Michael Dunn, Australia and the Empire: From 1788 to the Present. Sydney, Fontana Collins, 1984.

Stuart Kells, Shakespeare’s Library: Unlocking the Great Mystery in Literature. Melbourne, Text Publishing, 2018.

Jerry White, London in the Eighteenth Century: A Great and Monstrous Thing. London, The Bodley Head, 2012.

Failure of the bank, Lane, Son and Fraser in 1793

There was a historical report on the 1793 failure of the bank, Lane, Son and Fraser, published in The Leeds Mercury, on 7 April 1894, Saturday, page 20. (This is available per Newspapers.com.) The failure in London of Lane, Son and Fraser had ripple effects causing the failure of some provincial banks which had been corresponding with Lane, Son and Fraser. The bank had earlier been influential in Anglo-American trading affairs but had suffered badly due to the American Revolution. Australians if no others will be interested in Lane, Son and Fraser as the post-1786 Lanes were personal friends of the first governor of New South Wales, Arthur Phillip. For this reason, this blog will soon post more material on the pre-1793 activities of Lane, Son and Fraser. (Information per Peter Dickson, UK)

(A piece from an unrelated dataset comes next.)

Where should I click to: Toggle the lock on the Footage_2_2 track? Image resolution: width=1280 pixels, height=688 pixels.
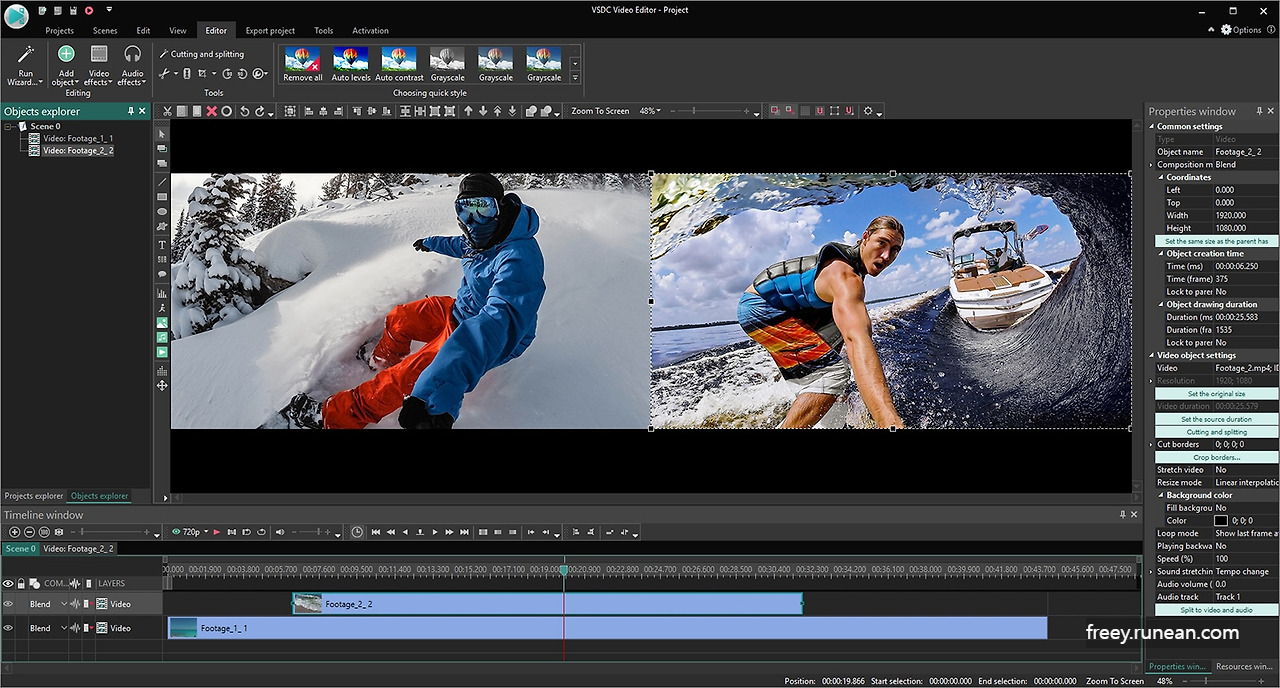tap(20, 603)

The lack of mounds in Queensland

The flat lands of Central Queensland? Have I been reading too much archaeology lately, or not?
Archaeology tends to teach its readers that humans tend to build differently in different areas for different reasons. Or sometimes, as in Central Asia, they don’t build much at all, because a lot of them are nomads often on the move.
Australians – and the place has only been settled by Europeans for 230 years – tend not to build mounds. But perhaps they should?
I was watching TV and there appeared piteous pictures of cattle drowned by floods in Queensland, up to 500,000 of them it is estimated. This is out of about 10.5 million cattle in Queensland, so near to 1/20th of them have drowned. The economic costs will be enormous. And well, 500,000 dead cattle is piteous.
But nor in the photographs were there any mounds for the cattle (or any other animals) to use to keep out of water which might drown them? Why not? But you will ask, will it be expensive to build such mounds? I’d have to say, probably, expensive.
But maybe cattle men in Queensland need to consider such measures, instead of relying on carving cattle stations out of flat land that will flood if enough rain arrives. World anthropogenic climate change probably means that climate in Australia will change. Maybe we need more mounds to be built on cattle stations not just in Queensland?
Much as the grown men who are coal miners in Queensland tend to cry when they get too much rain and water floods their coal mines, boo hoo. But what did they expect to happen? They spend part of their adult life digging really big holes and then they cry like children when nature and rain  come along and fill their hole with water! Boo hoo!

Is it time for grown men in Queensland to grow up properly? Too much learned helplessness is bad for the sanity.

A good Brexit line

Today (4-2-2019) I read a brilliant line in an article on Brexit … “It was like trying to unlock a door with a slice of bread.”

But what I now want to know, is, did someone slave over this line for hours or did it come quickly? See a Washington Post article by Ian Dunt in the Outlook section, “The collective madness behind Britain’s latest Brexit plan.”

Stupidity

“You have the right to remain stupid.”

This is truly a stunningly good line. In Australia, I first saw it on a tall, affluent looking and probably well-educated 22-year-old lad, and have never seen it since in Australia? Why not? I once checked on the origin of this remark, it comes from a US male songwriter who lives somewhere in New England, whose name I don’t recall. His name is currently unavailable on the Net due to Trumpishness remaining stupid. (See, the line is true enough.)

On Democracy

The year is 2019, January. The remark about Democracy is…

“Democracy has lost the ability to make decisions.”

Greg Sheridan, Foreign editor, The Weekend Australian, . p.15, in an article on Brexit. Usually this blog holds Sheridan at arms length due to his right-wingerisms, but this time around I fear he is correct. World-wide, Democracy certainly seems to be in trouble.